== What you are asked to do ==
Repeat only these lines, exactly: the first line of the data, the line containing "You are a computer-use", and every line between them. Pictures stay out.

== Extracted material ==
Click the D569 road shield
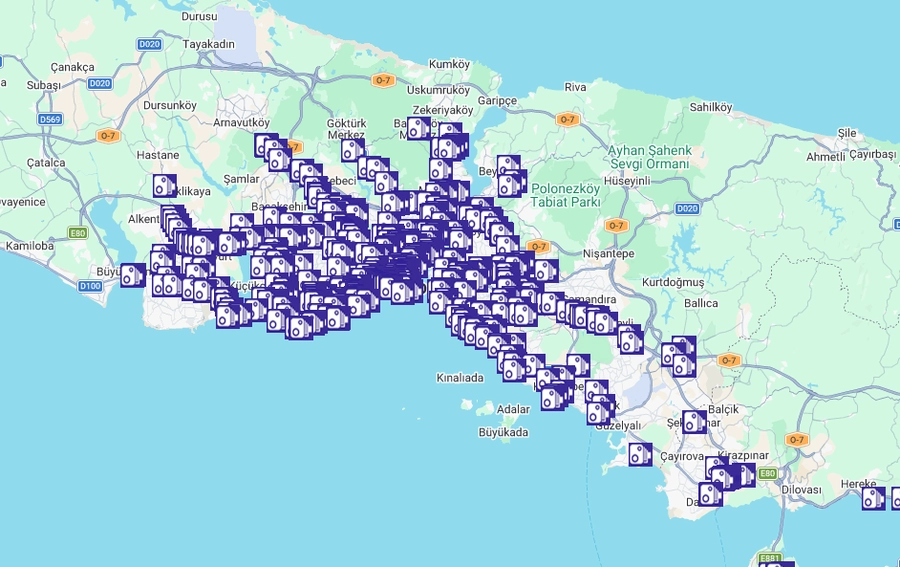900x567 pixels. tap(50, 119)
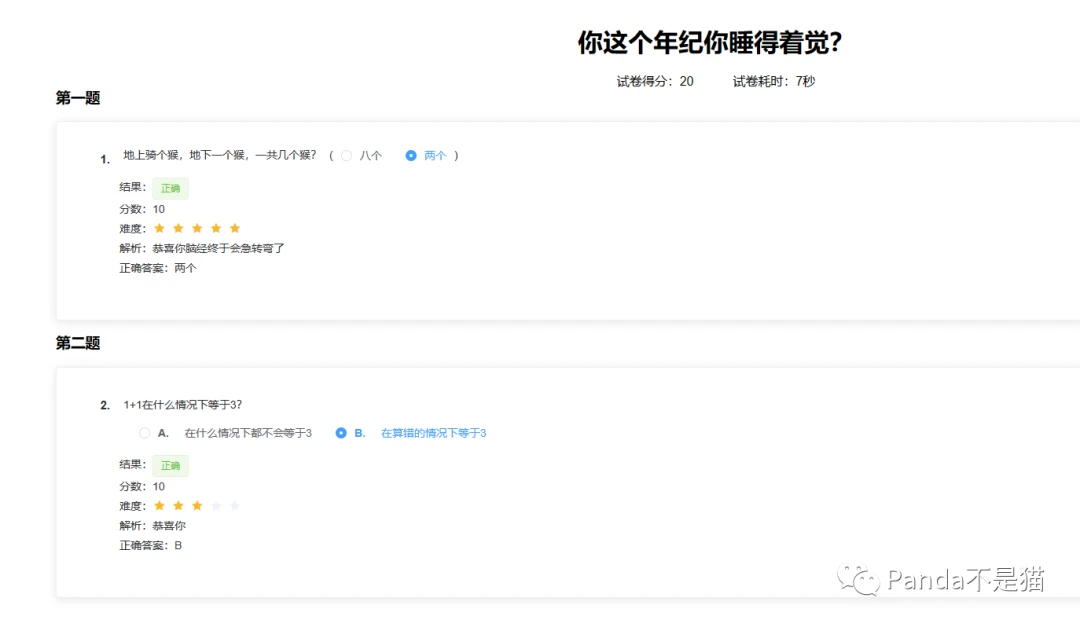Click the 在什么情况下都不会等于3 answer text
Screen dimensions: 1080x627
tap(248, 433)
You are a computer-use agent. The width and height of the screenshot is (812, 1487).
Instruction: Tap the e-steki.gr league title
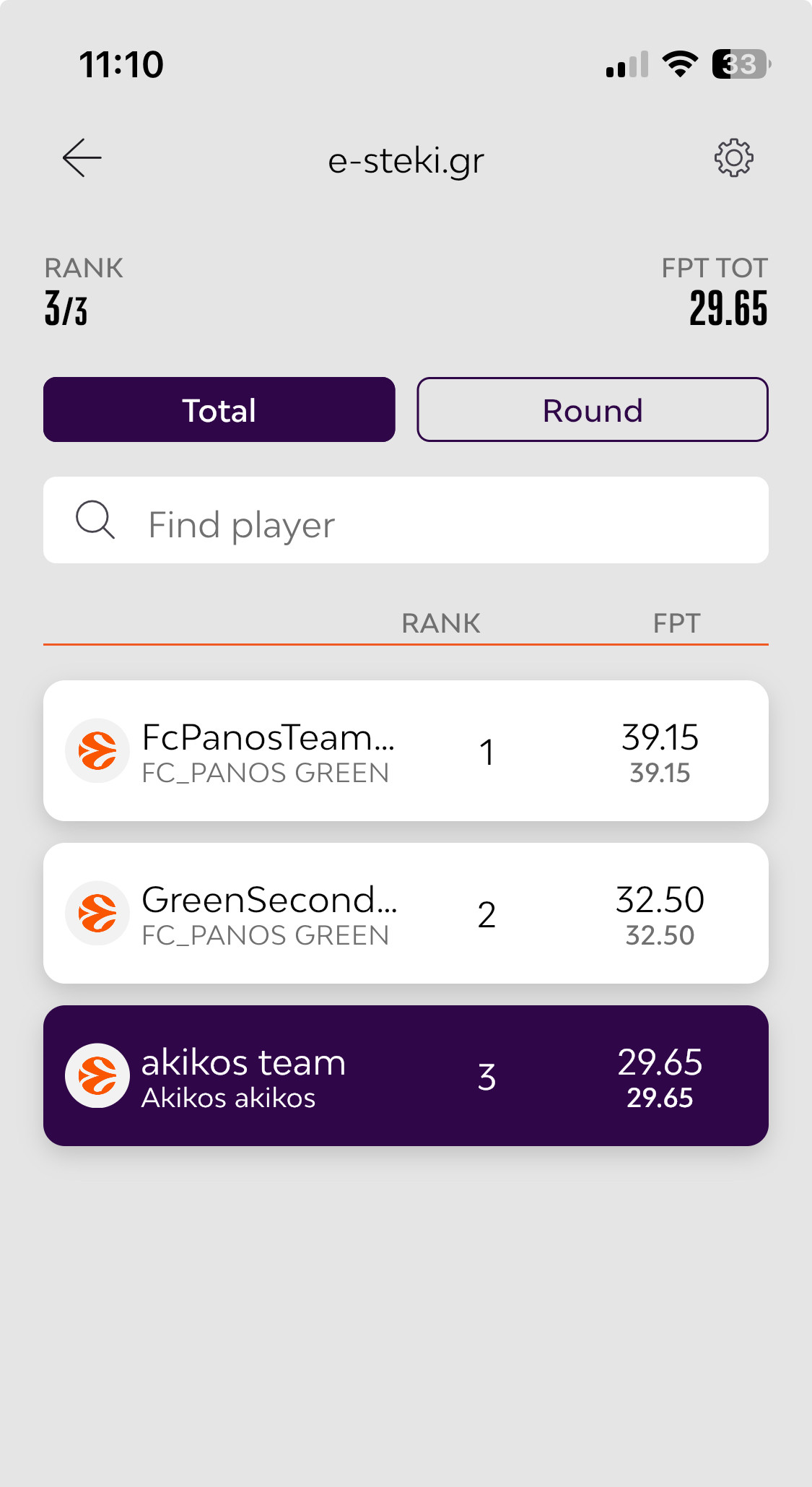tap(406, 160)
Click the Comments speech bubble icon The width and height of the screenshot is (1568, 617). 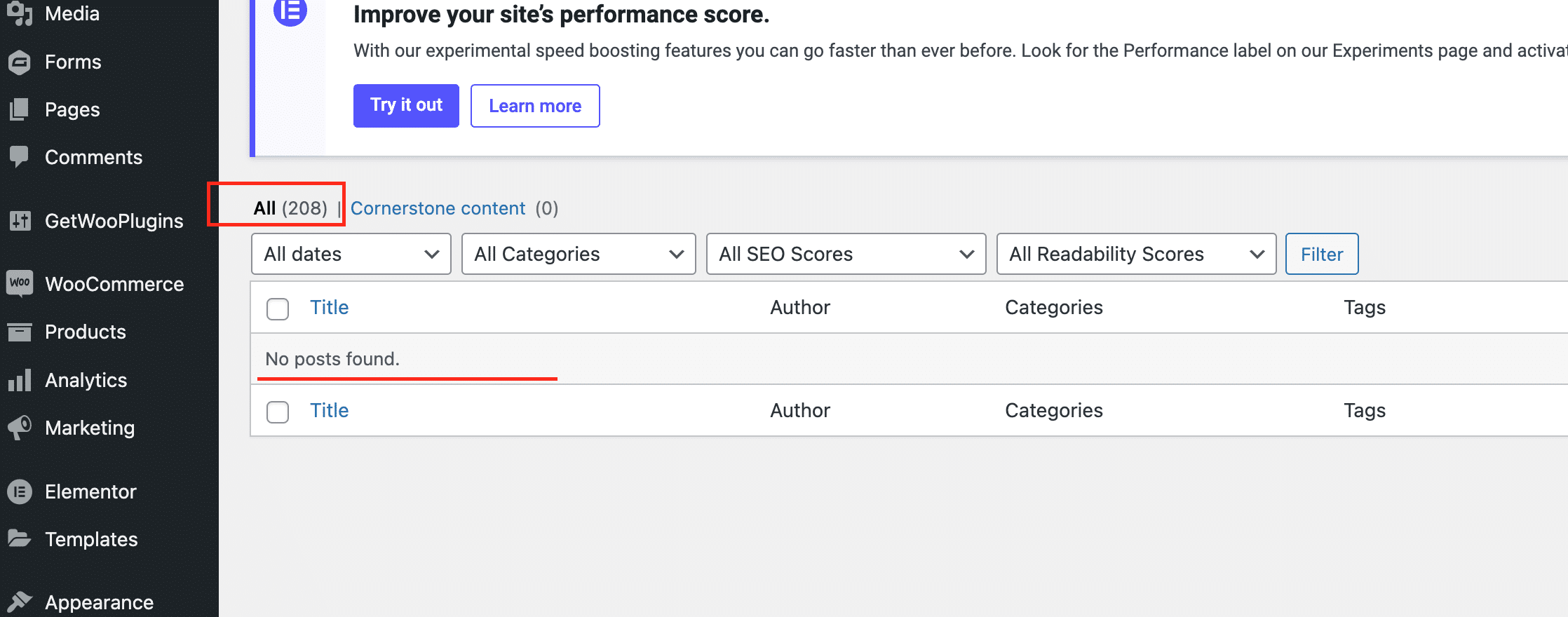pos(20,157)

== Exercise response ==
Click the D569 road shield
900x567 pixels. tap(50, 119)
Click the 在什么情况下都不会等于3 answer text
Screen dimensions: 1080x627
tap(248, 433)
You are a computer-use agent. The width and height of the screenshot is (812, 1487).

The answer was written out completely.